Exercise objective
Which lines in the listing below contain "input"? Copy each of them.

◇ ◇ ◇ ◇

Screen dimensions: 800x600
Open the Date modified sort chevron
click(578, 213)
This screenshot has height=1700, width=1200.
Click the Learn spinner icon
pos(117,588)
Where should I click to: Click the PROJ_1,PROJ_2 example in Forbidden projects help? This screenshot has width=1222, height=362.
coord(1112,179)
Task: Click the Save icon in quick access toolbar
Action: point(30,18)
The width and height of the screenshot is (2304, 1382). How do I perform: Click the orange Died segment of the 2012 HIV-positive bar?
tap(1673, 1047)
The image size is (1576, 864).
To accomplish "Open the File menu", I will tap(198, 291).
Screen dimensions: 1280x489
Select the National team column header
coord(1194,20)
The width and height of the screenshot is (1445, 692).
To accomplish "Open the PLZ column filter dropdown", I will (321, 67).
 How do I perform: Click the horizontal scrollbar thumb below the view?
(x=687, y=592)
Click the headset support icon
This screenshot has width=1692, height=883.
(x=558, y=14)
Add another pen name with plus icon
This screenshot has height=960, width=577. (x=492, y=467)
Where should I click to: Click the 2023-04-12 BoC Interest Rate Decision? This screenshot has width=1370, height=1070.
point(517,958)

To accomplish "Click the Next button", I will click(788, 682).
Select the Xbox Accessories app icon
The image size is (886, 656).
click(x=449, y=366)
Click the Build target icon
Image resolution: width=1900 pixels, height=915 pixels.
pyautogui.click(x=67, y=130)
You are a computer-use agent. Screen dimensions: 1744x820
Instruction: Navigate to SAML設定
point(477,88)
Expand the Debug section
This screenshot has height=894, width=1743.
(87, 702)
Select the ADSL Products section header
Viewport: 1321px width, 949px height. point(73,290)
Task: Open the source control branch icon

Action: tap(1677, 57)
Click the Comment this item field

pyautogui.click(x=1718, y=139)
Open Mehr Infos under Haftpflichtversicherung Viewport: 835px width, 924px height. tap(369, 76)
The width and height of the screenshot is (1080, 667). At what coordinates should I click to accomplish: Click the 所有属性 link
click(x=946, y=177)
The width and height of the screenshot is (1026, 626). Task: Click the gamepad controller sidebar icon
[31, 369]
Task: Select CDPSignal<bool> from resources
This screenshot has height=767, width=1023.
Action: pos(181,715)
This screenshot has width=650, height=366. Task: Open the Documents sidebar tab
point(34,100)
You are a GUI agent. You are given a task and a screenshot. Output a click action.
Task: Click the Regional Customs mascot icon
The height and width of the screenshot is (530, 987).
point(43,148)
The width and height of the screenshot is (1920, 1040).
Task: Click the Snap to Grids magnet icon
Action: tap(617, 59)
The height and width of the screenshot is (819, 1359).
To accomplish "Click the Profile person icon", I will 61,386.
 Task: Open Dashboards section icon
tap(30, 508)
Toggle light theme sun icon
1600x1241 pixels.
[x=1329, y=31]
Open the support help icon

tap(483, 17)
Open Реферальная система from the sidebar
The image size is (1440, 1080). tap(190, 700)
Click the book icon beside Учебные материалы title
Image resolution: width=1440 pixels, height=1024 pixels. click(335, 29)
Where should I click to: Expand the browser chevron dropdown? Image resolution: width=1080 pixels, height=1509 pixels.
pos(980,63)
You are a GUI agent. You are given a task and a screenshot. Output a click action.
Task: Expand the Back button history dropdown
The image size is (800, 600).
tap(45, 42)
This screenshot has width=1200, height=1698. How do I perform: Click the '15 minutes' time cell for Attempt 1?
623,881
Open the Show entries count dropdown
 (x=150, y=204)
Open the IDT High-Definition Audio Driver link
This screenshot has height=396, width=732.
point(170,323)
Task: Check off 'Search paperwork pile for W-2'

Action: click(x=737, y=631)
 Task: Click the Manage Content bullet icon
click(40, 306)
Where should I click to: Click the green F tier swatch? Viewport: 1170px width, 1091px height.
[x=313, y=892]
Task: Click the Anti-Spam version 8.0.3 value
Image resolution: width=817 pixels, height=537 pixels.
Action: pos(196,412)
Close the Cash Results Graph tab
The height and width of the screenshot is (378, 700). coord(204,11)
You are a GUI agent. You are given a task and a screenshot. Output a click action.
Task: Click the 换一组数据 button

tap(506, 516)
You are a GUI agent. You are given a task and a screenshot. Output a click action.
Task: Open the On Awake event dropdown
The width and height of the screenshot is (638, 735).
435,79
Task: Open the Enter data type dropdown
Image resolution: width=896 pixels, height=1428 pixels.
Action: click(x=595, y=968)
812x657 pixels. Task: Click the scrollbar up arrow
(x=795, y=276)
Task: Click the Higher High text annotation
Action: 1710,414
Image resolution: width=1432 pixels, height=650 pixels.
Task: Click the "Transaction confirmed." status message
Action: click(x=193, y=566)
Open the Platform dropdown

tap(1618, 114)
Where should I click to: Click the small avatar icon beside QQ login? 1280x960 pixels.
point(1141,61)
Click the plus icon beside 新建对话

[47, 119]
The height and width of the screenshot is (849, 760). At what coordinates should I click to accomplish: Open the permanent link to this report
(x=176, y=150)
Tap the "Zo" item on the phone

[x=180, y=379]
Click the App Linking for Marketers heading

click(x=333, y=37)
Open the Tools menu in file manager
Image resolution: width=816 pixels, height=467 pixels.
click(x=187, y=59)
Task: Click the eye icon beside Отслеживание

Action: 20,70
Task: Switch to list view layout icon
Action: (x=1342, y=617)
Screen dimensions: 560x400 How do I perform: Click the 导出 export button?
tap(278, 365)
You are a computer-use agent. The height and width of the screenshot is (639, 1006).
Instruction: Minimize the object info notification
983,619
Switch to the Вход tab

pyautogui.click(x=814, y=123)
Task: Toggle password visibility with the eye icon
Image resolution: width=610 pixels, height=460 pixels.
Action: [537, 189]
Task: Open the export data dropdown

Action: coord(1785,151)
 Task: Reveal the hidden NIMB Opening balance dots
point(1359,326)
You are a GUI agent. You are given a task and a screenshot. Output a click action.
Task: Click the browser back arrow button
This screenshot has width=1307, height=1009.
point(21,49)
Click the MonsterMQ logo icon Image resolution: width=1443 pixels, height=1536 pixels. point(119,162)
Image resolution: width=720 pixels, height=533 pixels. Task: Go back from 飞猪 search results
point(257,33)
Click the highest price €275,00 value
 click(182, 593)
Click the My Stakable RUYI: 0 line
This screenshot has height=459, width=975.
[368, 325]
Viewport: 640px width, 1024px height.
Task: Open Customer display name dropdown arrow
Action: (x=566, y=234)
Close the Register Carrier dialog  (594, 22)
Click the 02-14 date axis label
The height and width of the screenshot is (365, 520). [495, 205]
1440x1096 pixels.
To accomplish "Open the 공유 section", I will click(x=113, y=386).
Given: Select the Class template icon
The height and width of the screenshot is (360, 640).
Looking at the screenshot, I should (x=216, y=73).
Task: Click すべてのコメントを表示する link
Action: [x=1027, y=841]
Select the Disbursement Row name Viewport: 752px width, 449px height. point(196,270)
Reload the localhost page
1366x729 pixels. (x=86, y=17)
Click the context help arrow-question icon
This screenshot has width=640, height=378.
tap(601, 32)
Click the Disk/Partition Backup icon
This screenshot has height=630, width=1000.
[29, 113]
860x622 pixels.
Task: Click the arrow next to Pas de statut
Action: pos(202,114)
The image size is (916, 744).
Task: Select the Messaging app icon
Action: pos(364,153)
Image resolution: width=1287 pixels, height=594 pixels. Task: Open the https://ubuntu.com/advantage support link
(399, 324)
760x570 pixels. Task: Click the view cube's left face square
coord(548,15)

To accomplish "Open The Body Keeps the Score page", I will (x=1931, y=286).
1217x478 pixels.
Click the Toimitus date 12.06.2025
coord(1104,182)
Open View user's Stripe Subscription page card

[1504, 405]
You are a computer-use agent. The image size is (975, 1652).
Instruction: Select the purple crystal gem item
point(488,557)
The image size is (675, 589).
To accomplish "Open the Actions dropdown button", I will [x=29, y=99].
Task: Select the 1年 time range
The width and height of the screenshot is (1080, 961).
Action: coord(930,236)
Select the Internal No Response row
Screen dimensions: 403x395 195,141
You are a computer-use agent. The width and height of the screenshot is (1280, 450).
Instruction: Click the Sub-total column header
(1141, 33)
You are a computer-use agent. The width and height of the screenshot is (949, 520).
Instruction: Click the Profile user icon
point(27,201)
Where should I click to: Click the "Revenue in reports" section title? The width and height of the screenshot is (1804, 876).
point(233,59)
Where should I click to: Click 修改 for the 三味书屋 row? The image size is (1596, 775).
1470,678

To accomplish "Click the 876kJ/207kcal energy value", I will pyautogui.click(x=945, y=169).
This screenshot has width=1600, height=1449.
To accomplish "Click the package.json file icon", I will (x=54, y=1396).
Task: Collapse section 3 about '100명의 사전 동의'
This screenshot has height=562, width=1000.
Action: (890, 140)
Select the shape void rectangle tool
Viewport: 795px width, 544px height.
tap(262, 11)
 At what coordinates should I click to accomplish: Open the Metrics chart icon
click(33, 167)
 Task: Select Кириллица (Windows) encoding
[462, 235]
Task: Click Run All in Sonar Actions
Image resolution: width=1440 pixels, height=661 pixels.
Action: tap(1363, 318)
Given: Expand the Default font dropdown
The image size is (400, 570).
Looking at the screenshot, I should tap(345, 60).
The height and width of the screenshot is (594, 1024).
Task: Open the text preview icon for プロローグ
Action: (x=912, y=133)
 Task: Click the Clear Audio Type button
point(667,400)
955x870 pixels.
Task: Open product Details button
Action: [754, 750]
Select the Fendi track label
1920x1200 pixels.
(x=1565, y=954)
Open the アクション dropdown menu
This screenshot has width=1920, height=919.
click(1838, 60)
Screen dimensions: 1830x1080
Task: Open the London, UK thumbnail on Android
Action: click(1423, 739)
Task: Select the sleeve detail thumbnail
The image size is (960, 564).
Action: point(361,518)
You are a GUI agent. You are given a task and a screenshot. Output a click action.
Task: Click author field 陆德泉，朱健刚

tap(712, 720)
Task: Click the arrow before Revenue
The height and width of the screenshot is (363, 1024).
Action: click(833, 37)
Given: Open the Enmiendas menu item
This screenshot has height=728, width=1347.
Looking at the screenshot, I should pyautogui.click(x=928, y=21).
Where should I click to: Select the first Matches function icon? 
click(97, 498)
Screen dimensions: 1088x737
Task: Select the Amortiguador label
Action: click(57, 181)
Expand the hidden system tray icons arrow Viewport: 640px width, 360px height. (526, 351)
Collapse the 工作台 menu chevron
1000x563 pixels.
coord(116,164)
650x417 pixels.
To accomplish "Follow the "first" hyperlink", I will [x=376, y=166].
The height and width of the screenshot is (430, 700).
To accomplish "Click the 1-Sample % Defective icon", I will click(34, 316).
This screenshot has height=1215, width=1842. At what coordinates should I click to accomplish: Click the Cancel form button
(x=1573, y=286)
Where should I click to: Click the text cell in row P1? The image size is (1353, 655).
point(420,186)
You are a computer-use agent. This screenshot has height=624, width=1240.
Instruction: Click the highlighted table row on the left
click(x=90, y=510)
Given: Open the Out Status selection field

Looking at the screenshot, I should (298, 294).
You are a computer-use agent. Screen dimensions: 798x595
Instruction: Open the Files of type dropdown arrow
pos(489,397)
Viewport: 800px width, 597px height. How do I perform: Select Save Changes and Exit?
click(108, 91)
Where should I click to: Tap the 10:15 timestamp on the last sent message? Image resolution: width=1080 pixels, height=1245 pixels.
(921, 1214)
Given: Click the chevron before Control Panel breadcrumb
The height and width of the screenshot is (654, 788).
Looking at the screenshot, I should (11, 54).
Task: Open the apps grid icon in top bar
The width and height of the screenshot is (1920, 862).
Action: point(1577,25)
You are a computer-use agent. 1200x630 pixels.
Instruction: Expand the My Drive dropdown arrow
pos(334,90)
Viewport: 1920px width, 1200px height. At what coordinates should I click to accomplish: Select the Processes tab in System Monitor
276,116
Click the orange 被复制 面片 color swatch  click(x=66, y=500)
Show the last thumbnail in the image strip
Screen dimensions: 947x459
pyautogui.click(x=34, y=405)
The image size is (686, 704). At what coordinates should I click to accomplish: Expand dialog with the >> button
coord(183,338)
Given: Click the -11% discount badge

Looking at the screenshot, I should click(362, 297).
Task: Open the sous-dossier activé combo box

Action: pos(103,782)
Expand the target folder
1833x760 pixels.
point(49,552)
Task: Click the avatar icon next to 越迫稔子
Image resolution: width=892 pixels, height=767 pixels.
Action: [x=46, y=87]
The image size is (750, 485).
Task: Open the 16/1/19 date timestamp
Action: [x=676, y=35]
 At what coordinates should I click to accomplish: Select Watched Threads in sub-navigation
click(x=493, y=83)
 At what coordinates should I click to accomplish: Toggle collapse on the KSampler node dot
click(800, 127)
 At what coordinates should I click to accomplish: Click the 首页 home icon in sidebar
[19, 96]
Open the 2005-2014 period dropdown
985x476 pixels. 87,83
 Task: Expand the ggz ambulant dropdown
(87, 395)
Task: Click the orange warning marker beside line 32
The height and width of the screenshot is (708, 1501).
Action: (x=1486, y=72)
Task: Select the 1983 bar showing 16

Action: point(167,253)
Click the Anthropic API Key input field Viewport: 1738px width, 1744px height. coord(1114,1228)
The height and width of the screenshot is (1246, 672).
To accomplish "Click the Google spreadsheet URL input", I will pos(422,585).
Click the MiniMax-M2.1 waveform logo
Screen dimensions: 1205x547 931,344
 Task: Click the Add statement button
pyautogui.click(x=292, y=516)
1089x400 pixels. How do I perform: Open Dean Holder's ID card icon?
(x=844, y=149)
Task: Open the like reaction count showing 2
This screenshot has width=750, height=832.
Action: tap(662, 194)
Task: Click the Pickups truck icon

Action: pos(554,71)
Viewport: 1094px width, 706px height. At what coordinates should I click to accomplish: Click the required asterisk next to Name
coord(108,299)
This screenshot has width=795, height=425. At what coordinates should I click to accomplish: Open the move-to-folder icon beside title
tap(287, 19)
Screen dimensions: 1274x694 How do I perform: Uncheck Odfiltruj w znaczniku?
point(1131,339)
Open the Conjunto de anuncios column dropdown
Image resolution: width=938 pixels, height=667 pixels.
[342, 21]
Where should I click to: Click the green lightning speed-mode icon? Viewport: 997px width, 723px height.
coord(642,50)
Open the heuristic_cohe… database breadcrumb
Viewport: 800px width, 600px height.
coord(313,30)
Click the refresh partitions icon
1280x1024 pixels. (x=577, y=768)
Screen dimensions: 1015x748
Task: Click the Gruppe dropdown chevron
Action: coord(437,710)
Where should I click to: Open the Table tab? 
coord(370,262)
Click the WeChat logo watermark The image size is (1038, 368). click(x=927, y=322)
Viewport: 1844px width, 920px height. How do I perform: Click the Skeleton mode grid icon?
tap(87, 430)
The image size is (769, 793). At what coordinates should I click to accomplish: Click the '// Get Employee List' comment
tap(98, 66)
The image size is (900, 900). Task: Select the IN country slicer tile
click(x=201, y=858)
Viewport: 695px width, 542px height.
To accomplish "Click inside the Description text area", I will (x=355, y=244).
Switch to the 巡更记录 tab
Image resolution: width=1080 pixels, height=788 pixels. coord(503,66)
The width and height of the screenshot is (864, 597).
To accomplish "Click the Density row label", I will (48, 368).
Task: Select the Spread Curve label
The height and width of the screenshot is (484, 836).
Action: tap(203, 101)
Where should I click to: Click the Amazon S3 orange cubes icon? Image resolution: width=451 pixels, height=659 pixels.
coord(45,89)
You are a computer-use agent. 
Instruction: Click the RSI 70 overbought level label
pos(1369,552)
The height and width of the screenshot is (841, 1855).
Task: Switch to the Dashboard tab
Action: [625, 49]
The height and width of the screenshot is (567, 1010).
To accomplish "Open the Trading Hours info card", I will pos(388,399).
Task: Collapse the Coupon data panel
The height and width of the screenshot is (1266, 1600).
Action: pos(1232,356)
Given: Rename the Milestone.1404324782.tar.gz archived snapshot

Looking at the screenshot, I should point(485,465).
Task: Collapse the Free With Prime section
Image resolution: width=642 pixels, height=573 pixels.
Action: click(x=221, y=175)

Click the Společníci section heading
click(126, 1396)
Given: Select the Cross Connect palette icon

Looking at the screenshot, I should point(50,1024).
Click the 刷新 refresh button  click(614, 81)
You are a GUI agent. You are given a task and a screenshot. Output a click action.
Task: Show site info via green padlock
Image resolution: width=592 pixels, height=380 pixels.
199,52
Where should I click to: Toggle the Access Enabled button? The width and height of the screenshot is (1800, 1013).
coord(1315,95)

◇ ◇ ◇ ◇

Problem solution
Click the Anthropic API Key input field Viewport: 1738px width, 1744px height. coord(1114,1228)
To accomplish "Click the Google spreadsheet URL input", I will pos(422,585).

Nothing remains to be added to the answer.